Mário Costa Mano (1890-1982) – um fotógrafo amador | Mês da Fotografia
Atualizado em 01-09-202324 de novembro | sábado | 15h00 | Espaço Memória
Dar a conhecer Fotógrafos do Barreiro: Mário Costa Mano (1890-1982) – um fotógrafo amador
Apresentação de Fernando da Motta
ENTRADA LIVRE
O nome da família Costa Mano cruza-se com a história do Barreiro desde os finais do século XIX…
O Espaço Memória, na sua valência do Arquivo Municipal, guarda um espólio constituído por 79 fotografias e 40 negativos em vidro com imagens do Barreiro do início do século XX e de pessoas individuais, levando-nos a conhecer não só ruas antigas em terra batida e edifícios já desaparecidos ou alterados, bem como as festas, os convívios familiares, o vestuário, etc.
O autor das imagens foi Mário da Costa Mano, filho de José Maria da Costa Mano, o «Zé do Café», com casa e loja comercial na Rua Aguiar. Em 1908, foi oferecida a Mário da Costa Mano, ainda adolescente, uma máquina fotográfica. Foi com esta máquina de negativos de vidro que começou a registar para posteridade muitas imagens do Barreiro do seu tempo.
Em 1917, Mário da Costa Mano casou com Laurinda Baptista dos Santos, de cujo casamento nasceram as filhas Maria Esperança e Maria Olga.

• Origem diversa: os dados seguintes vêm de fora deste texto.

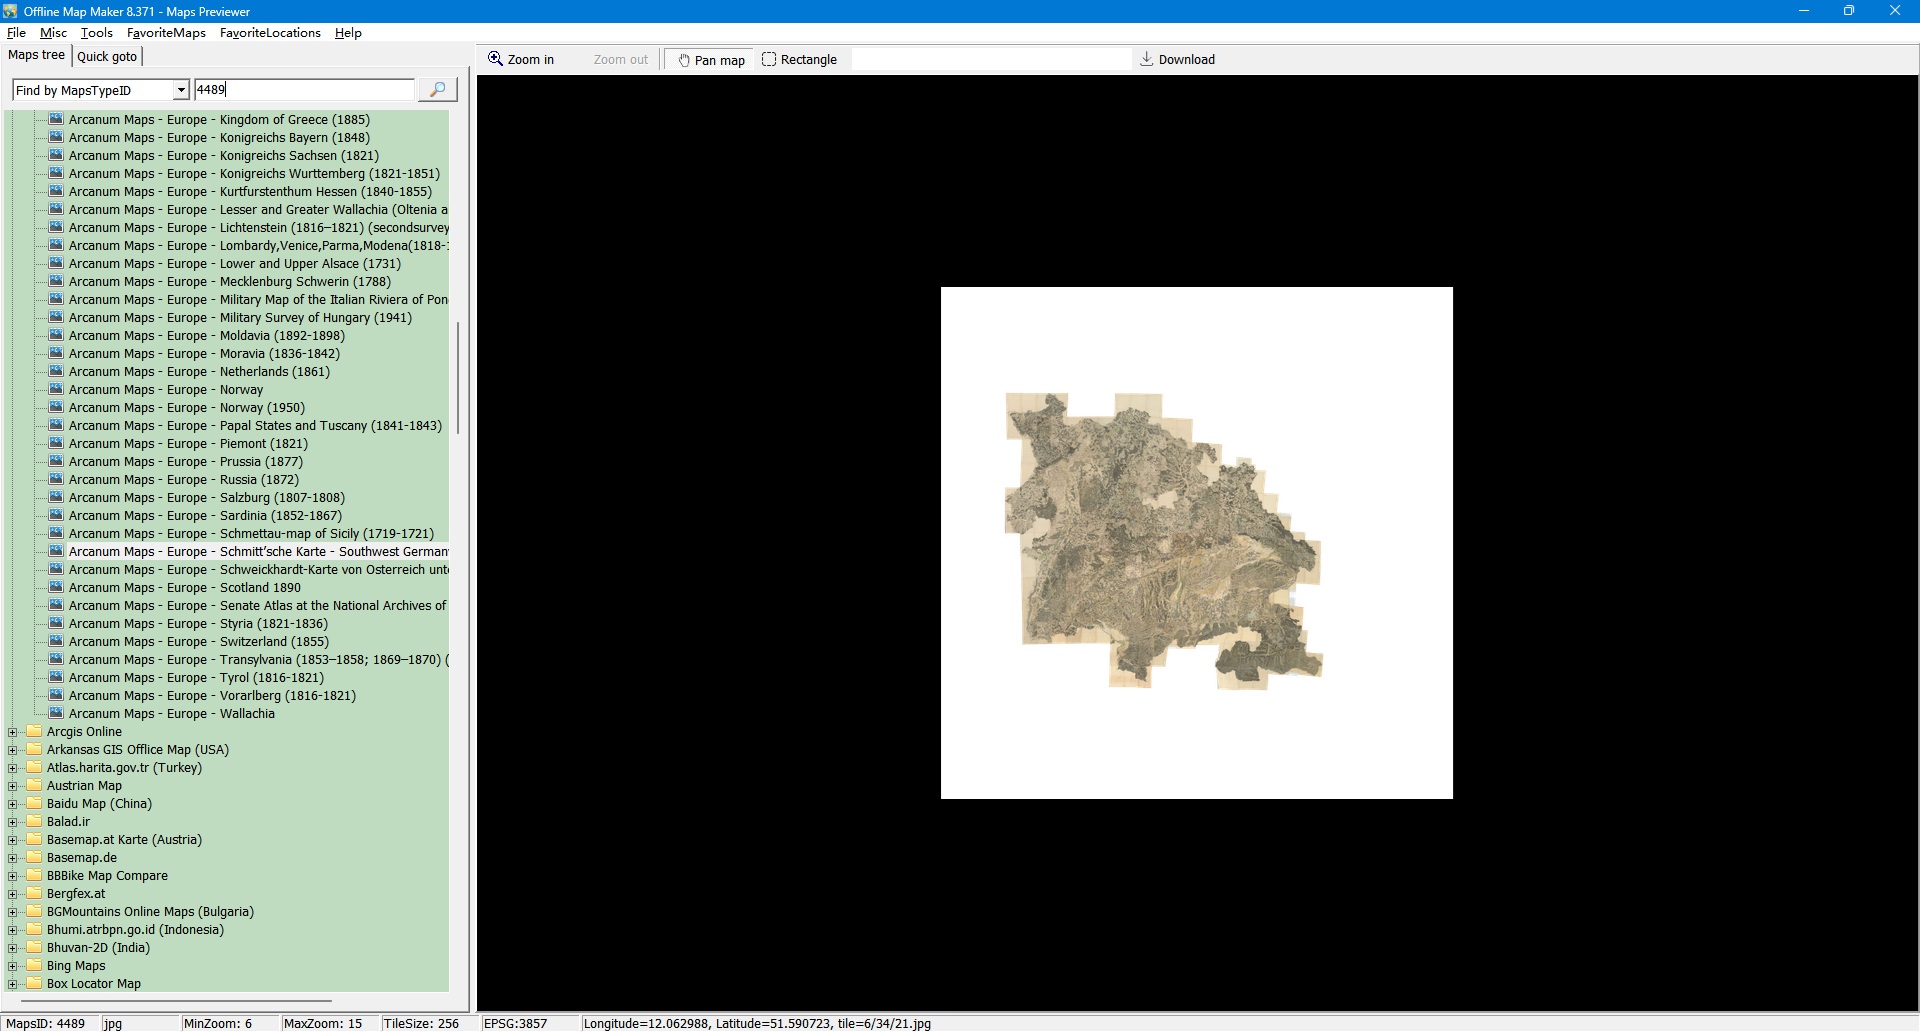
Task: Click the magnifier search button
Action: [x=437, y=90]
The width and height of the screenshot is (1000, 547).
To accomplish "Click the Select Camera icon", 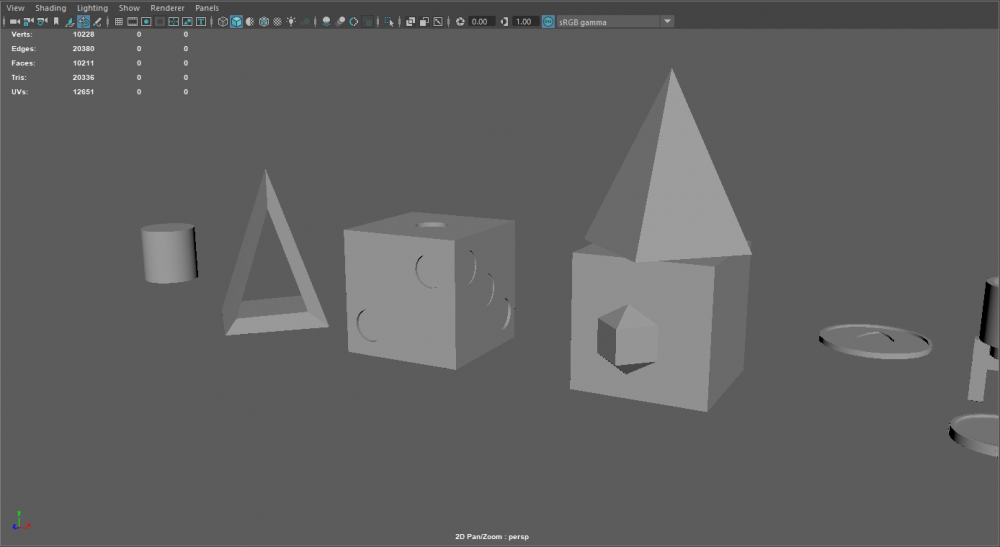I will pos(15,21).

A 8 de maio de 1982, com quase 93 anos faleceu no Barreiro.
Foi a sua filha, entretanto também já falecida, Maria Olga Costa Mano que, consciente do valor patrimonial das imagens do seu pai, faz a doação destas fotografias à autarquia em 2007.
Venha conhecer o Barreiro do princípio do século XX e relembrar ou descobrir algumas das imagens deste fotógrafo que, ao longo da sua vida, teve em Augusto Cabrita um amigo e admirador que dizia: «No Barreiro, antes de Augusto Cabrita, houve Mário da Costa Mano!».